African Americans in southern states heard about opportunities in the North through labor recruiters, black-run newspapers, relatives, and friends. Besides the lure of jobs in the North, a number of factors pushed many African Americans to leave the South. Between 1900 and 1920 natural disasters in the South, such as floods, drought, and boll weevils, destroyed the crops that many African-American farmers depended on for their livelihood. Although racial segregation and discrimination existed in northern states like Indiana, the Jim Crow laws of the South and the decline of black political power there after Reconstruction made the situation in the North seem an improvement by comparison.(2) This article looks not so much at the reasons that brought African Americans to Indianapolis, but at the general circumstances they would have encountered in the early twentieth century.

Between 1900 and 1920 the greatest influx of black migration in many northern cities occurred when World War I stopped the flow of European immigration and northern industries began to recruit southern labor (both African-American and white). The federal census, taken every ten years, does not provide information on when migration to Indianapolis peaked between census years, but the city's African-American population increased by 5,885 between 1900 and 1910 and by 12,862 between 1910 and 1920. The rate of growth of the black population between 1900 and 1910 (37 percent) was comparable to the growth of the city's overall population in this decade (38 percent), but the increase of the black population between 1910 and 1920 (59 percent) was significantly greater than that of the city population as a whole (35 percent).(3)

Proportionally this growth was not as dramatic a change as was witnessed by other northern cities where the African-American populations more than doubled in the decade around World War I. Large cities attracted more newcomers, and Chicago's black population increased by over 65,000 (148 percent). Detroit, which offered jobs in the auto industry, had its black population grow by over 35,000 (611 percent) between 1910 and 1920.(4)

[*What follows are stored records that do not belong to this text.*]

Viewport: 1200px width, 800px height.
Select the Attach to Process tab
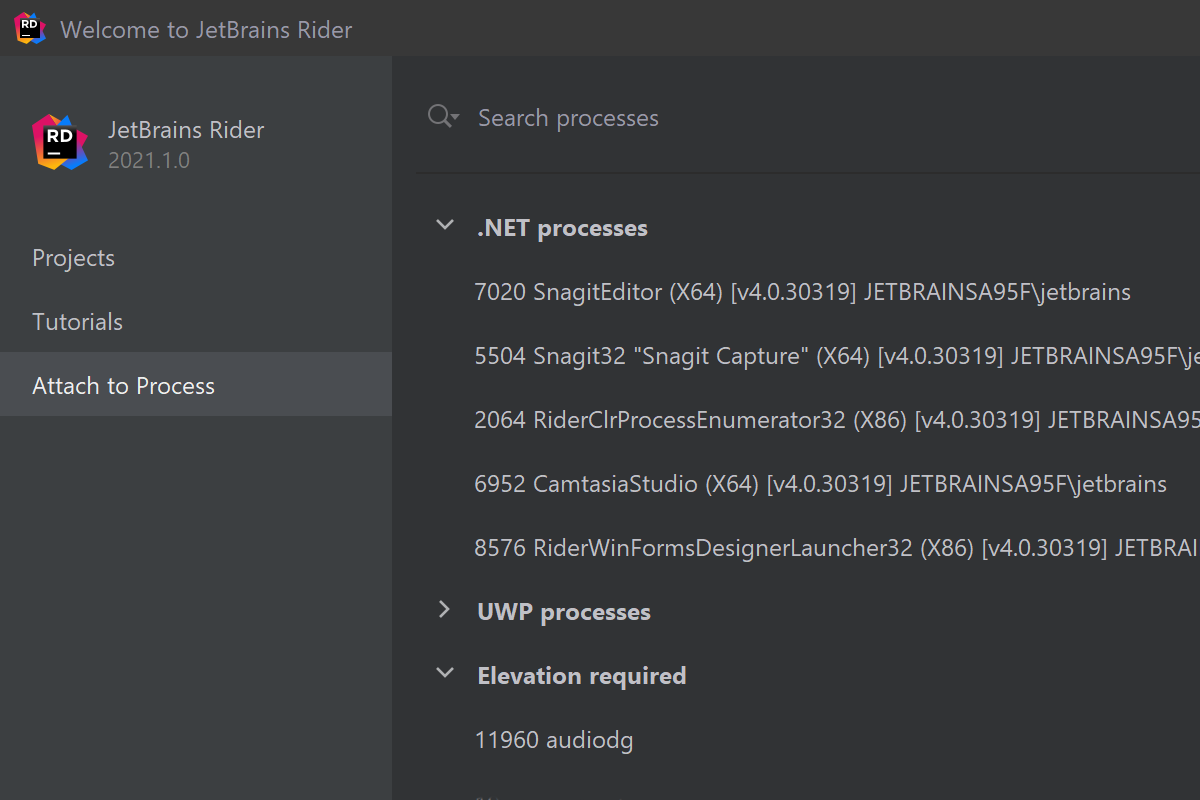click(x=123, y=386)
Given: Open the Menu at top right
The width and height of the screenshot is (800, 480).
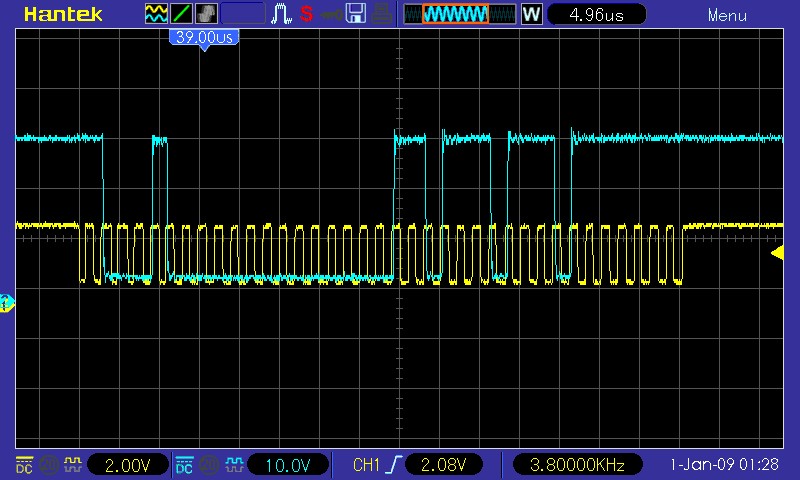Looking at the screenshot, I should point(727,15).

In contrast to many northern cities, however, the black population of Indianapolis had been growing steadily since the end of the Civil War. In 1866, the state supreme court voided the article of the 1851 state constitution that had prohibited African Americans from settling in Indiana, and the number of black residents increased by nearly 500 percent between 1860 and 1870. By 1900, nearly 16,000 African Americans lived in Indianapolis, comprising almost 10 percent of the city's population.(5) At the beginning of the twentieth century about one in ten residents of Indianapolis was black, compared to much larger cities such as New York and Chicago, where the proportion was about one in fifty.

African Americans arriving from the South in the early 1900s found an established black community with churches, businesses, and social organizations. Indianapolis had three black-run weekly newspapers by 1900, the Freeman, the Recorder and the World. The Recorder often ran a directory of African-American businesses in its Christmas issue. In 1901, this listing included restaurants, hotels, and grocery stores, as well as barbers, physicians, dentists, lawyers, dealers in coal, ice, oil, and junk, and even a clairvoyant.

The relatively high percentage of African-American residents in Indianapolis also gave black voters a certain amount of political clout. Ray Stannard Baker, one of the pioneers of "muckraking" journalism during the Progressive Era, visited the city in the early 1900s while researching race relations in the United States because he "had heard so much of the political power of the Negroes there."(6) African-American candidates participated in city elections, and at least two black residents, John A. Puryear and Sumner A. Furniss, were elected to the city council. Puryear, a businessman who ran a transfer and moving company, held office from 1892 to 1897, and Furniss, a doctor, served from 1917 to 1921.(7)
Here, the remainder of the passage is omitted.